Posted by: John Baez on August 2, 2010 3:45 AM | Permalink | Reply to this

### Re: Azimuth

One of the problems with recycling is that the carbon from food and plants we use for compost decomposes about 80% into carbon dioxide, and only less than 20% becomes an ingredient in the soil. So one needs a better composting procedure. Markus Antonietti from Max Planck studies converting carbohydrates from biomass waste into coal-like products, by an exotermic process under pressure in water.

There is an article in the special issue of Max Planck Research science magazine dedicated to energy

Posted by: Zoran Skoda on August 2, 2010 8:27 PM | Permalink | Reply to this

### Re: Azimuth

I just learned from Jordan Ellenberg that the very first issue of This Week’s Finds appeared 20 years ago yesterday!

It began with the words:

I thought I might try something that may become a regular feature

Not sure exactly what John meant by “regular”, but it became a “feature” for sure.

Congratulations, John!

Posted by: Tom Leinster on January 20, 2013 11:37 PM | Permalink | Reply to this

### Re: Azimuth

Thanks, Tom!

Starting This Week’s Finds was the second best decision in my life. Calling it This Week’s Finds was not so good, although I rationalized this later by saying that no matter how often I wrote it, I always wrote it this week.

Posted by: John Baez on January 21, 2013 4:46 AM | Permalink | Reply to this

### Re: Azimuth

Starting This Week’s Finds was the second best decision in my life.

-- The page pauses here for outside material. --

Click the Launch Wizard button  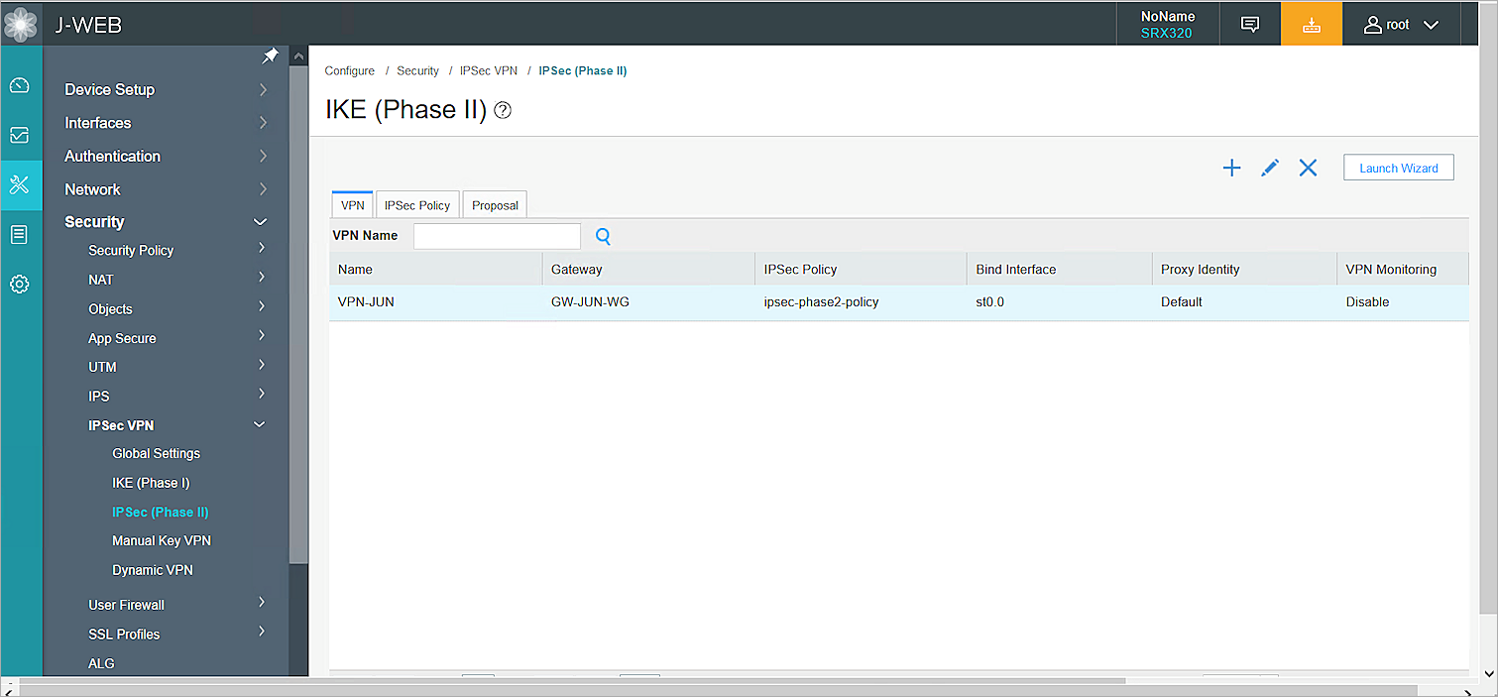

I can take a rough guess as to the first, but go on: you’re asking to be asked!

Posted by: Tom Leinster on January 21, 2013 11:11 AM | Permalink | Reply to this

### Re: Azimuth

It was getting together with Lisa. We got married 20 years after we’d been together, and that was almost an afterthought. The important part was getting together in the first place! Before that I was a sad person, after that a happy one.

Posted by: John Baez on January 21, 2013 8:08 PM | Permalink | Reply to this

### Re: Azimuth

+1 :)

Posted by: Eric on January 21, 2013 10:10 PM | Permalink | Reply to this

### Re: Azimuth

Another happy story!

Jordan has now done a whole tribute post (to TWF, not Lisa :-)).

Posted by: Tom Leinster on January 21, 2013 10:10 PM | Permalink | Reply to this

### Re: Azimuth

Happy birthday to “This Week’s Finds”!

I have put together a little tribute.

Posted by: Joachim Kock on January 26, 2013 11:21 AM | Permalink | Reply to this

### Re: Azimuth

That’s really a very nice tribute. I especially liked your eyewitness to the Wizard at work. Now there is a man who gets things done!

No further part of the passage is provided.